A delegacia da Polícia Federal em Londrina abriu inquérito para apurar suposto contrabando feito pelo piloto Eustáquio Geraldo Vasconcelos, de 48 anos, piloto do avião monomotor PT-EOK modelo Sertaneja, que fez um pouso forçado, sábado à tarde, no distrito Vila Nova do Pote, em São Jerônimo da Serra (95 km ao sul de Londrina). A Polícia Federal está tentando identificar quem é o proprietário do avião.
A carga do monomotor - produtos eletroeletrônicos provavelmente contrabandeados do Paraguai - foi saqueada por moradores da vizinhança, principalmente trabalhadores rurais. Quando a PF chegou ao local, encontrou apenas o avião com uma das asas quebrada.
O monomotor foi submetido à perícia para saber o que provocou o pouso forçado. Agentes da PF ouviram testemunhas do incidente. ‘‘Eles contaram que o piloto, quando estava sendo socorrido, disse para as pessoas que poderiam levar os produtos do avião’’, disse o delegado Sandro Roberto Viana dos Santos.
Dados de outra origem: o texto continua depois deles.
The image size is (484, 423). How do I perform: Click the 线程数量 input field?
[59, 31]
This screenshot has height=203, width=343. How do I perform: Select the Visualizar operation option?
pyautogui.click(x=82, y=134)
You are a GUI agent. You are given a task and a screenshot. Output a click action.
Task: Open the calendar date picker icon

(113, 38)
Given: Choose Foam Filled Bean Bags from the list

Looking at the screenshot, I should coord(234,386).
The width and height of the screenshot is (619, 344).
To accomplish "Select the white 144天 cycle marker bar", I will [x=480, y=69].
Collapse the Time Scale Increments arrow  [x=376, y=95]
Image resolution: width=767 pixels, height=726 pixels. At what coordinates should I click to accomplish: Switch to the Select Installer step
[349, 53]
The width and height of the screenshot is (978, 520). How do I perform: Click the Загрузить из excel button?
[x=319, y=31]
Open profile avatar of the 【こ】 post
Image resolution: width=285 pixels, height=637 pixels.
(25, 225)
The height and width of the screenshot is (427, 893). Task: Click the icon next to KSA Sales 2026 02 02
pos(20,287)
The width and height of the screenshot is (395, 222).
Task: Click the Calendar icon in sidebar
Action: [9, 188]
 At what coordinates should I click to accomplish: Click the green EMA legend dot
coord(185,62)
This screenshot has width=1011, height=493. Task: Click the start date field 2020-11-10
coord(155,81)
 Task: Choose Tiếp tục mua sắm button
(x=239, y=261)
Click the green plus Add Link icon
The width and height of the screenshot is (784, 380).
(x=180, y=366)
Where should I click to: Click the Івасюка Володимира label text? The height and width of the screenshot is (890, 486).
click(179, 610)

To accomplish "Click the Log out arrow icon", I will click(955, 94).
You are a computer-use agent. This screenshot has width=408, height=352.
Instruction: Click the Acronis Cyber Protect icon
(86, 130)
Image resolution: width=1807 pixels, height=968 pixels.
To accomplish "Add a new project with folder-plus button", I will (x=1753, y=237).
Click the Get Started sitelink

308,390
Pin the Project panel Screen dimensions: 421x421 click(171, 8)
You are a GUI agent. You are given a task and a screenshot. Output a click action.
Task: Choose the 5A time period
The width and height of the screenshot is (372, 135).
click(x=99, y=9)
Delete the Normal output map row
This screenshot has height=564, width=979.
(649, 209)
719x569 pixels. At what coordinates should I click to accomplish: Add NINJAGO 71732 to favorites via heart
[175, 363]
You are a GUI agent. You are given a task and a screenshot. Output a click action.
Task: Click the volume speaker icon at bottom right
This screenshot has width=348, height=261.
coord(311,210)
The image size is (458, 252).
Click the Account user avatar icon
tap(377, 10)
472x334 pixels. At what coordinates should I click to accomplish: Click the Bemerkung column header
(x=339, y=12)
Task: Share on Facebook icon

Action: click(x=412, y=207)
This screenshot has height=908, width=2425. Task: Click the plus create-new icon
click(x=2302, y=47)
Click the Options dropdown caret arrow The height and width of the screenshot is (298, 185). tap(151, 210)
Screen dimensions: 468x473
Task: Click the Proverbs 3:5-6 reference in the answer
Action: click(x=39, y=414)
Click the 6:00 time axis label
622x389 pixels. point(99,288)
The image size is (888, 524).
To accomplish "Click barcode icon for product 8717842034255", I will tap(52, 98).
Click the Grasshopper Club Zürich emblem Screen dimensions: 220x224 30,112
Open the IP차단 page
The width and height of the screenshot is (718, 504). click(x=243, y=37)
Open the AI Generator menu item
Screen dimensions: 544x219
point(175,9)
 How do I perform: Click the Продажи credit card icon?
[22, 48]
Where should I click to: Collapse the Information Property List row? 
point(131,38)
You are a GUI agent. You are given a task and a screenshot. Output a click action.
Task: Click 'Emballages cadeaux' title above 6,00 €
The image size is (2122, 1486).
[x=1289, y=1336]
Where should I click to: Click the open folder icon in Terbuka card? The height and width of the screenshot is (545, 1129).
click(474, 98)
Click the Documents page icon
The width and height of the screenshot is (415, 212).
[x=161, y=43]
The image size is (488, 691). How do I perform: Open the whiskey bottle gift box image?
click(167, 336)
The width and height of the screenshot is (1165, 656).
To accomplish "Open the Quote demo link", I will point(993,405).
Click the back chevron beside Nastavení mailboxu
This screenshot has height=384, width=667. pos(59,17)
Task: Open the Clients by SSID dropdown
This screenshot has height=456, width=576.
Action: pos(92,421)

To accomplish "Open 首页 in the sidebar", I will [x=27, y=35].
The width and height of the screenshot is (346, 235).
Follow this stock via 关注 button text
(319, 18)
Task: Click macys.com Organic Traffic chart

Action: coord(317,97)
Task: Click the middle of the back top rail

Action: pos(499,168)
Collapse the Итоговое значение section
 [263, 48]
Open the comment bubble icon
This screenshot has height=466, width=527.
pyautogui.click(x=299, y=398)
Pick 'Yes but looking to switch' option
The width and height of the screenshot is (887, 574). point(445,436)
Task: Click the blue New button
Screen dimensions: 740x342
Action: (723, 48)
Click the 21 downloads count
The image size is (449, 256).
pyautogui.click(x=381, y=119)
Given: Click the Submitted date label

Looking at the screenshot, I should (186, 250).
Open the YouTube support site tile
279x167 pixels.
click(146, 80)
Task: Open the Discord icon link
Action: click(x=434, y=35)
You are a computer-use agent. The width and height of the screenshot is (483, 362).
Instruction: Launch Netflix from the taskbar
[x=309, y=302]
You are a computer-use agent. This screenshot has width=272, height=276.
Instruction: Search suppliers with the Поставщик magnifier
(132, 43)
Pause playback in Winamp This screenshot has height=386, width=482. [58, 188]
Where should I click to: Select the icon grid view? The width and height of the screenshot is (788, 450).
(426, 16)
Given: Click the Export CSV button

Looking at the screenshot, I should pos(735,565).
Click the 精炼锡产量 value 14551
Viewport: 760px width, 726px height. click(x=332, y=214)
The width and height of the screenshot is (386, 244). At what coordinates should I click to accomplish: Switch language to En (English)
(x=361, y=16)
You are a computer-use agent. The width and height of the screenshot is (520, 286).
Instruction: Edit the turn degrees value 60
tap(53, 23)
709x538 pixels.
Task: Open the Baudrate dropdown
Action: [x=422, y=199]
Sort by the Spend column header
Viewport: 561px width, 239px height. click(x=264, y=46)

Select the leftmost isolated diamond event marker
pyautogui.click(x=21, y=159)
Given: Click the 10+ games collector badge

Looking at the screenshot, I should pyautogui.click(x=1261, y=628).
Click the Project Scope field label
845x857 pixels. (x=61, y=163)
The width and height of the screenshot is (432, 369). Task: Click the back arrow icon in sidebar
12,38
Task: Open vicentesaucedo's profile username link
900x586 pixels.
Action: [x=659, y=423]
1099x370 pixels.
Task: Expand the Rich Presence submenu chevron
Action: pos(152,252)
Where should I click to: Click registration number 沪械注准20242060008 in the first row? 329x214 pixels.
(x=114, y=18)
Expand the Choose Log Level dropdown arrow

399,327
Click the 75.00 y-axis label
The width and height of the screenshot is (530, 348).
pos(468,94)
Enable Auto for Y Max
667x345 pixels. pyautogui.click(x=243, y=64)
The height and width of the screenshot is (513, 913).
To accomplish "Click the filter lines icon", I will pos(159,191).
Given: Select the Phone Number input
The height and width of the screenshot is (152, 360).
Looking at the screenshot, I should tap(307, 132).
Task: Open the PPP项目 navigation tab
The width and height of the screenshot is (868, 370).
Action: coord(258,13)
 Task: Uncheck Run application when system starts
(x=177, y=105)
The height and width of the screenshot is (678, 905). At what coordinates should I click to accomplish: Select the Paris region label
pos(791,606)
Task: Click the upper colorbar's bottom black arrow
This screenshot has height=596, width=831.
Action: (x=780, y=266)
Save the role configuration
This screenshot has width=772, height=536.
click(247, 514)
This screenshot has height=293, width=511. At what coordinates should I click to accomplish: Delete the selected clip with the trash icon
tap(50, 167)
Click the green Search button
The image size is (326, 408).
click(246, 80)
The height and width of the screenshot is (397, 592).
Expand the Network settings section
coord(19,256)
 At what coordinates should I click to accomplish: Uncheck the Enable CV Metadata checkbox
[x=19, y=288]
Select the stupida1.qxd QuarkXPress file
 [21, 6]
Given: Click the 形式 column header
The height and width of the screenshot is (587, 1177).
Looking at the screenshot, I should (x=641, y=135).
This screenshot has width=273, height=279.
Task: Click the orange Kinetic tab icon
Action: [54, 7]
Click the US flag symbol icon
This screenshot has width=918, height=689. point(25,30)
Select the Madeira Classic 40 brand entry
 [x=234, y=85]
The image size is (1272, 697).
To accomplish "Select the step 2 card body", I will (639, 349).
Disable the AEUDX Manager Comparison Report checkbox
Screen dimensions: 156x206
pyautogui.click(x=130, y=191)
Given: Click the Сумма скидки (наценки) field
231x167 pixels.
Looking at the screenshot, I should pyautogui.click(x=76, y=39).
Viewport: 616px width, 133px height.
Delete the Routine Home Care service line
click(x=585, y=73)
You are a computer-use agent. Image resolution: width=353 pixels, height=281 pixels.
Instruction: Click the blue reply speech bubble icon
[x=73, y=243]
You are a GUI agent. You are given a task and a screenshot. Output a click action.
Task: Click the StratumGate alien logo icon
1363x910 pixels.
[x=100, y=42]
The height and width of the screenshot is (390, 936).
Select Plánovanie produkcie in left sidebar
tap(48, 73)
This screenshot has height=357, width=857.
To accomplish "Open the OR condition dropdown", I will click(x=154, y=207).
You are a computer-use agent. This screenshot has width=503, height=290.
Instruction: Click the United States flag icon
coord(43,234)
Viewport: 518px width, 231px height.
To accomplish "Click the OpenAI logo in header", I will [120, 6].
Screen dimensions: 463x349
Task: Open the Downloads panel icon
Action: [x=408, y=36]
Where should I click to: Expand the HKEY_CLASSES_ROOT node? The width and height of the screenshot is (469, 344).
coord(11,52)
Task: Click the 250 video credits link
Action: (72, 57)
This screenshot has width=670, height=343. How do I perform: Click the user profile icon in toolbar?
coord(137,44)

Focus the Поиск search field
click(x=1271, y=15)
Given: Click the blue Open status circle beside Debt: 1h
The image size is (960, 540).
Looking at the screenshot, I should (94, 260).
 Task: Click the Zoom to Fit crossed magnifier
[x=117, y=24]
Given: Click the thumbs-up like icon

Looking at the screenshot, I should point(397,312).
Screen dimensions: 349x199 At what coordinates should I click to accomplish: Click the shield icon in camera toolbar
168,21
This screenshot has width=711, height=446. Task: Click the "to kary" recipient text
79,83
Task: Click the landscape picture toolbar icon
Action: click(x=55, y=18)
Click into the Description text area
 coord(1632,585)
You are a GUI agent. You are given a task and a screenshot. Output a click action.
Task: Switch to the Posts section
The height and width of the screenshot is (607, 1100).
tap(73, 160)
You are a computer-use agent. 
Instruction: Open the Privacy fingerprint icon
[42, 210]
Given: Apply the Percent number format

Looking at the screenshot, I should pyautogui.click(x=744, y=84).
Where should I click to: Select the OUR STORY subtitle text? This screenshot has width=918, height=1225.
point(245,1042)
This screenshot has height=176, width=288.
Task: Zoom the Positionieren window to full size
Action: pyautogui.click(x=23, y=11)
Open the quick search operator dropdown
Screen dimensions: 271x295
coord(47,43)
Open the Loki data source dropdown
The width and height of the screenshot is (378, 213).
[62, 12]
O delegado disse ainda que vai analisar a situação para saber se os saqueadores poderão ser indiciadas por furto ou receptação de mercadoria ilícita. Ontem à tarde, policiais tentavam recuperar objetos furtados para caracterizar o contrabando.
O piloto foi internado em estado grave na UTI do Hospital Universitário de Londrina. Ele continuava em coma ontem à tarde. O quadro dele era considerado ‘‘estável’’.
A polícia já descobriu que o piloto já respondeu a processos por contrabando no Estado de São Paulo. A PF encaminhou ofícios ao Departamento de Aviação Civil (DAC) e à Infraero para tentar traçar a rota que o avião estava fazendo ou que teria sido comunicada antes da viagem.